*** Begin section ***

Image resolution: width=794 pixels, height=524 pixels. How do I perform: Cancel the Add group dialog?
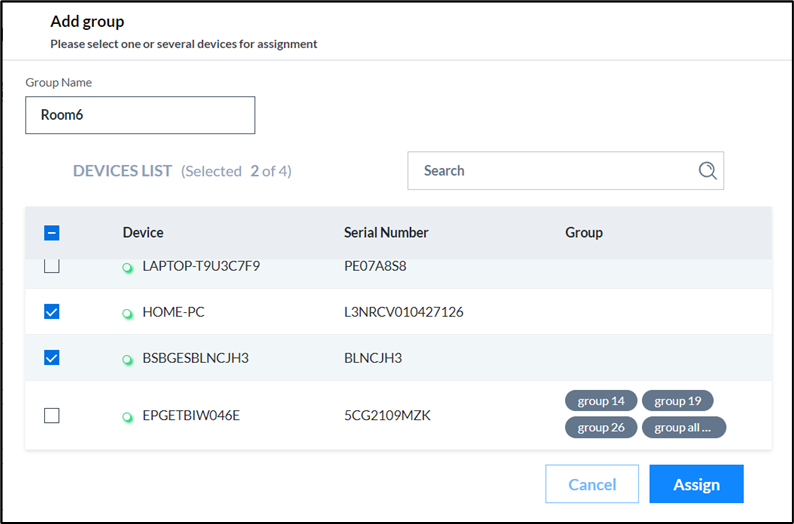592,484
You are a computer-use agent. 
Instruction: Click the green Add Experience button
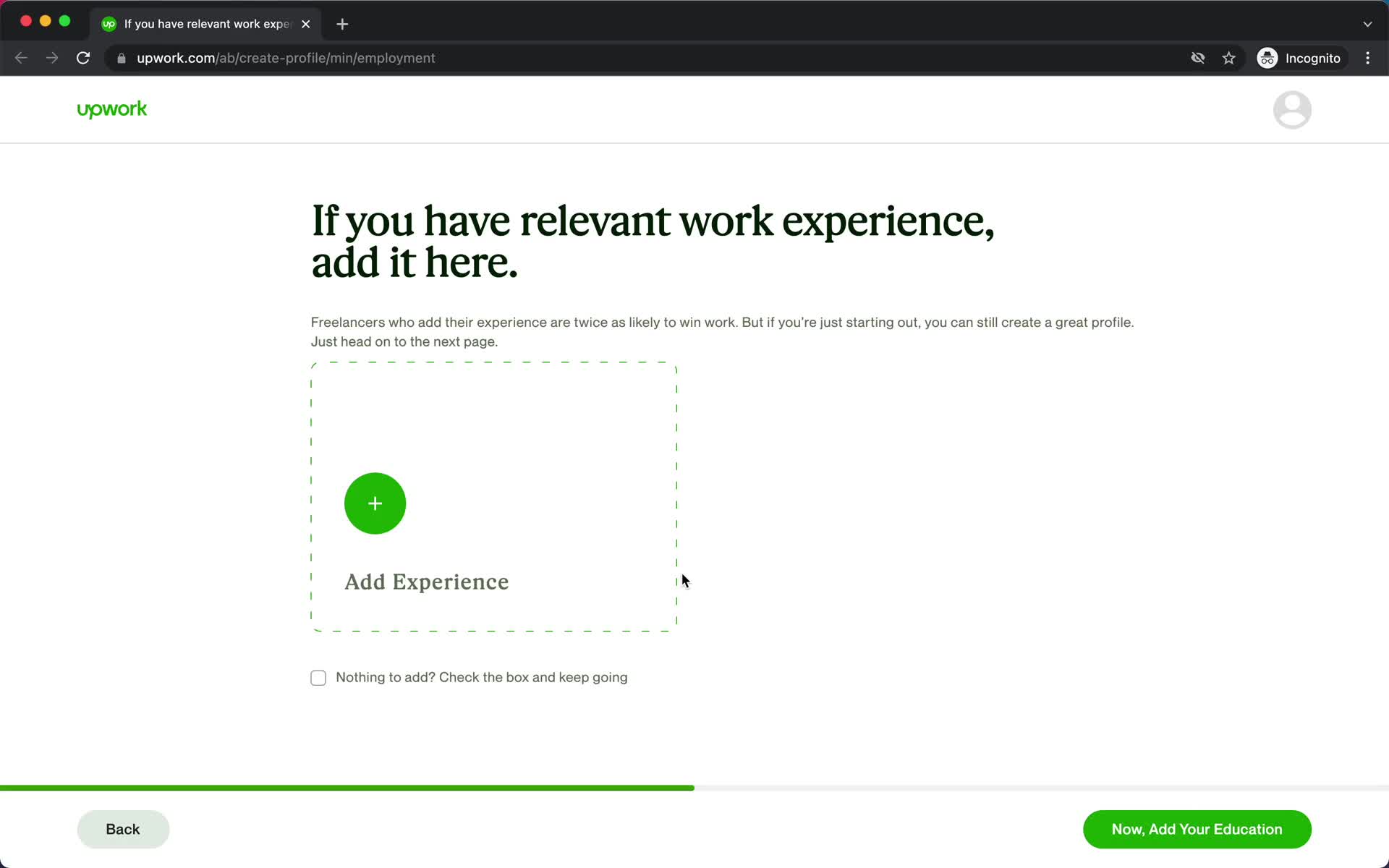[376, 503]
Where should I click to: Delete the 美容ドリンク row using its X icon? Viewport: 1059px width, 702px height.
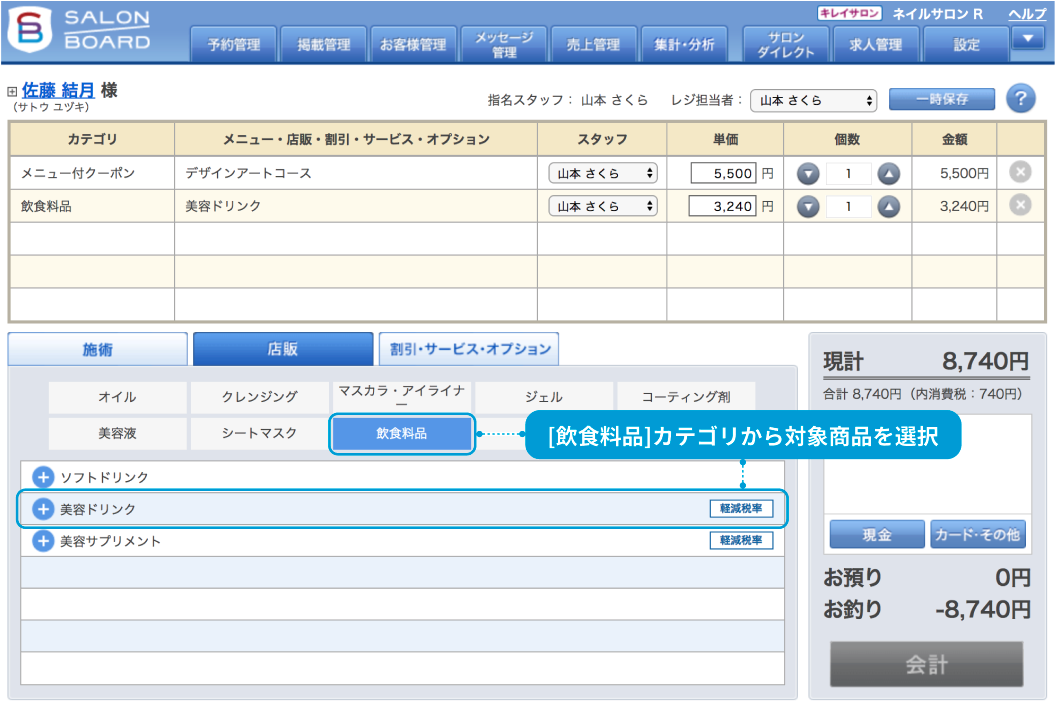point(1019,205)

*** End section ***
*** Begin section ***

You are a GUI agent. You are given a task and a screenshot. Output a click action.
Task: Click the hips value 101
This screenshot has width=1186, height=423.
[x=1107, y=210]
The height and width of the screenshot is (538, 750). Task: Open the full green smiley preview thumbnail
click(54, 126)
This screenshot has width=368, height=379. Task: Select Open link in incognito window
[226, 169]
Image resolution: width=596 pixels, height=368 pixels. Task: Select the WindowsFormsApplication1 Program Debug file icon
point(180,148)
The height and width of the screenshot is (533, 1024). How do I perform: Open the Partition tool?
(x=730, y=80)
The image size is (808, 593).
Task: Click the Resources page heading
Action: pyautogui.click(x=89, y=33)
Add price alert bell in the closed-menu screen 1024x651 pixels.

*** End section ***
*** Begin section ***

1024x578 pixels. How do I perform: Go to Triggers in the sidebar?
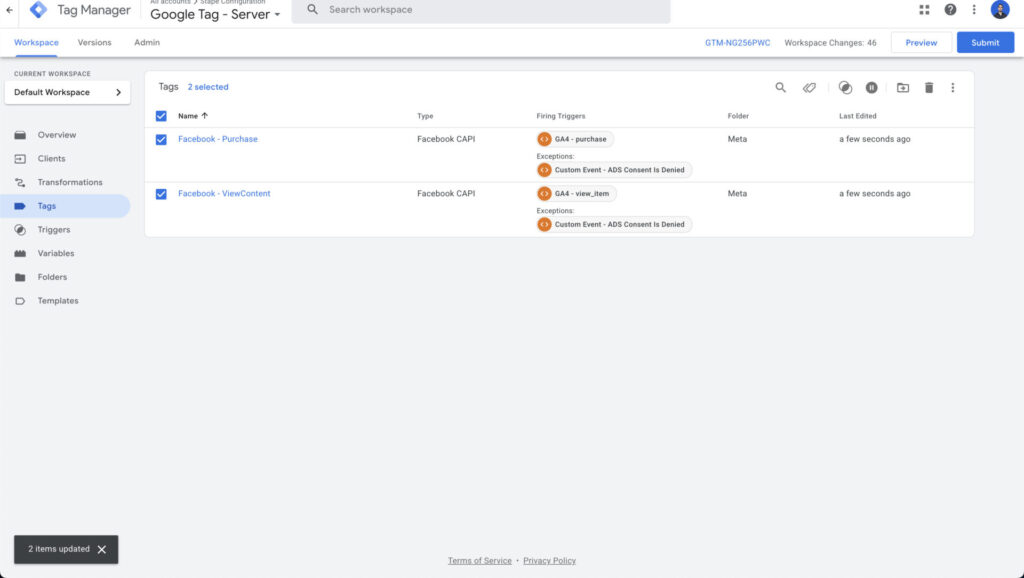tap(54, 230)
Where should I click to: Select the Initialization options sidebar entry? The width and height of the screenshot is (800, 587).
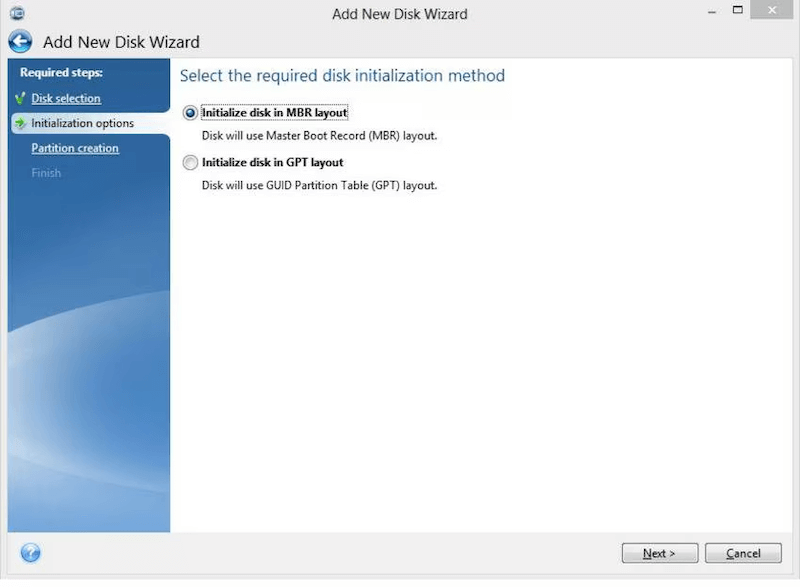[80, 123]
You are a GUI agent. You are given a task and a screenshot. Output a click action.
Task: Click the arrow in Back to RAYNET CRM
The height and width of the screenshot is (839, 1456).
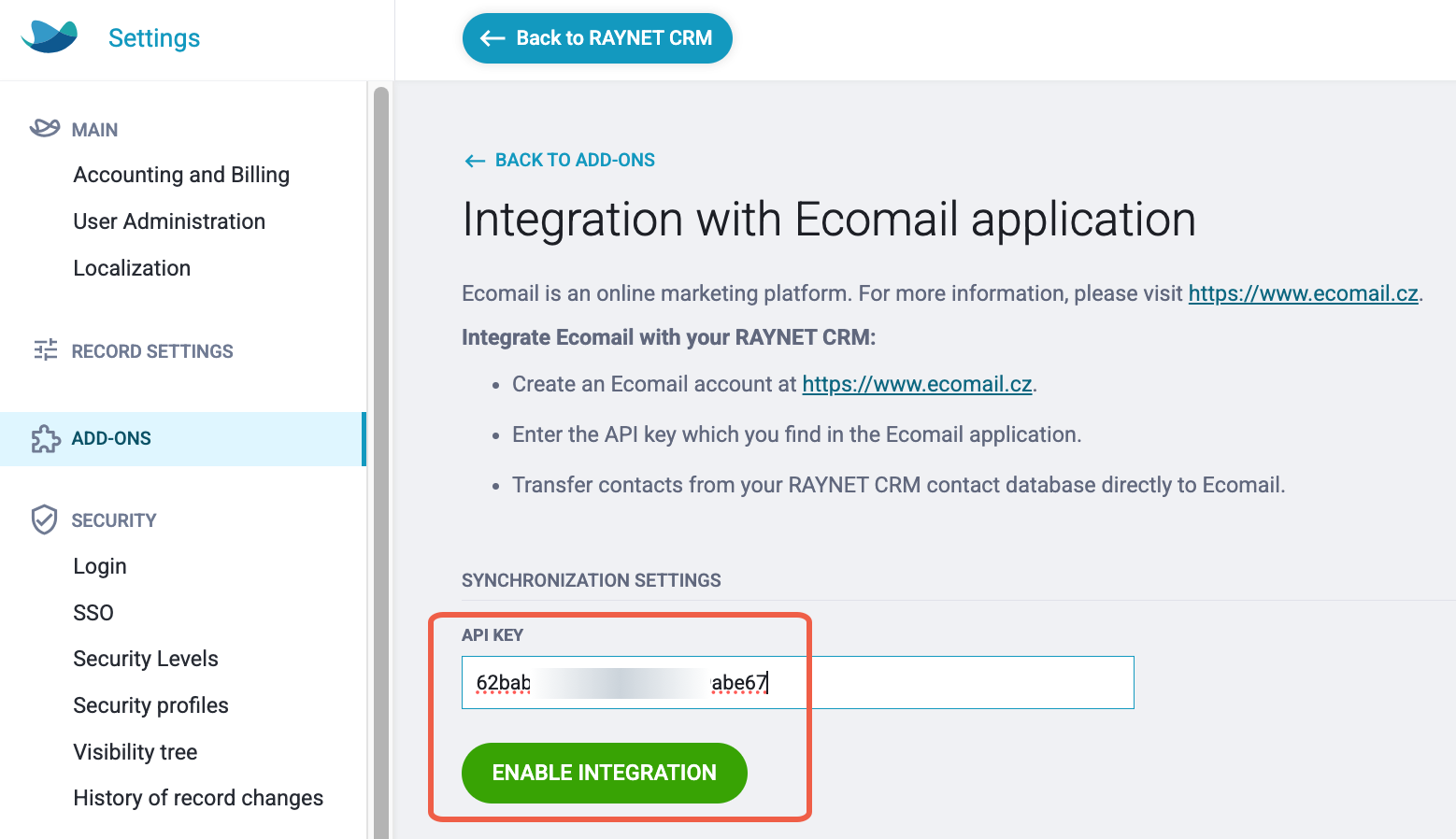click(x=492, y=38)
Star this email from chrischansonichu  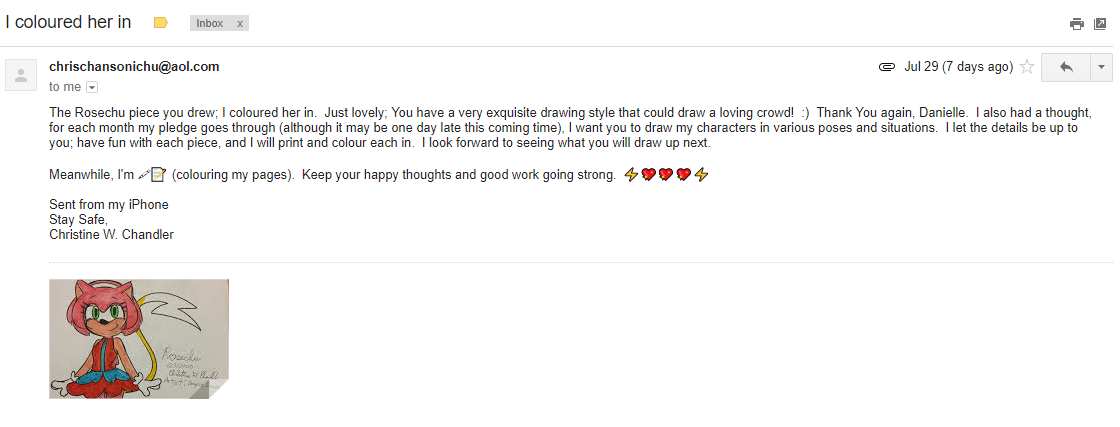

*** End section ***

Please write out, exactly as they appear above, only the lines in the stretch from the line with "The height and width of the screenshot is (538, 750)." through the line with "Add price alert".

The height and width of the screenshot is (538, 750). Task: Open the full green smiley preview thumbnail
click(54, 126)
This screenshot has width=368, height=379. Task: Select Open link in incognito window
[226, 169]
Image resolution: width=596 pixels, height=368 pixels. Task: Select the WindowsFormsApplication1 Program Debug file icon
point(180,148)
The height and width of the screenshot is (533, 1024). How do I perform: Open the Partition tool?
(x=730, y=80)
The image size is (808, 593).
Task: Click the Resources page heading
Action: pyautogui.click(x=89, y=33)
Add price alert bell in the closed-menu screen 1024x651 pixels.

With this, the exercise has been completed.